Grimly he said, "Now if only we could convince the _ardth_ and the Trylla of that!"

Katha caught his arm, saying fiercely, "Tyr--Ted--oh, I'll call you Tyr! You can't give up. You must fight. The _ardth_ are fighters, Tyr. Your father was a fighter. He came here with his wife because he had space leprosy! That's right. And his wife came with him. You were born on Lyallar--far, so far from your home planet. He died a long time ago, did William Rohrig, but his fighter's heart didn't die."

A red fingernail stabbed into the flesh of his chest. "That heart is in you, Tyr. It wants to fight. Maybe it doesn't know how, but you are sad only for that reason. You aren't fighting!"

Tyr whispered hoarsely, "Tell me how, Katha. How shall I fight?"

"How do you want to fight? What does your heart and your brain tell you?"

He stood and let the sunlight hit his forehead. It grew hotter and hotter as he stood there, and inside his skull he felt something stirring, and knew it for his opening brain. _Fight them where they are most vulnerable, Tyr.

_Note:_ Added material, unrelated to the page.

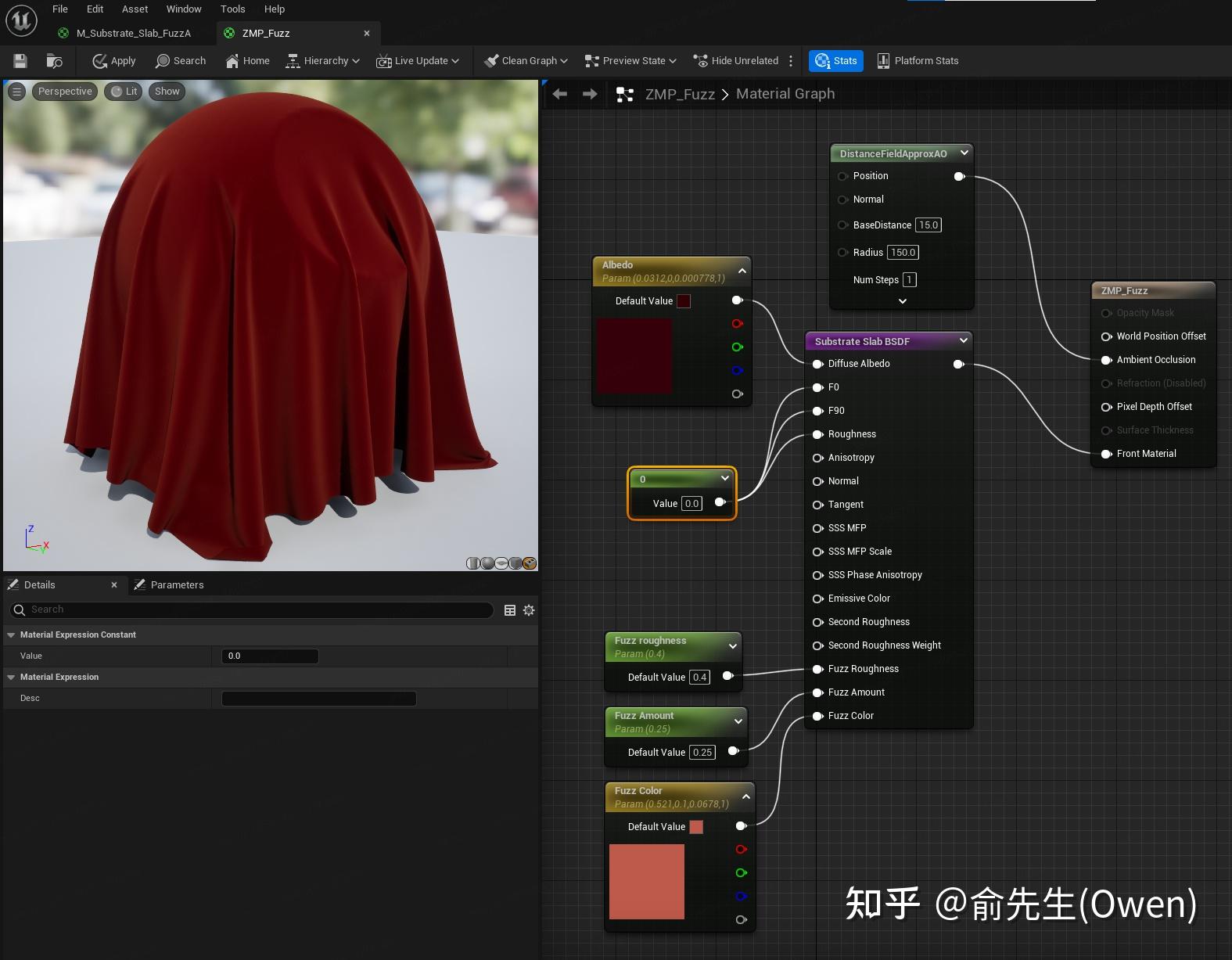Image resolution: width=1232 pixels, height=960 pixels.
Task: Click the Details table view icon
Action: click(x=510, y=610)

Hit them at their core!_ The inner voice that was his thought whispered again, _Destroy the Glow!_

"I must destroy the Glow," he said to her.

Katha shuddered, whispered in horror, "You cannot! You would die from it long before you ever came to it. The Glow is terrible, awesome, Tyr!"

The sunlight made a pattern on his chest as he turned. "Nevertheless, that is what I must do."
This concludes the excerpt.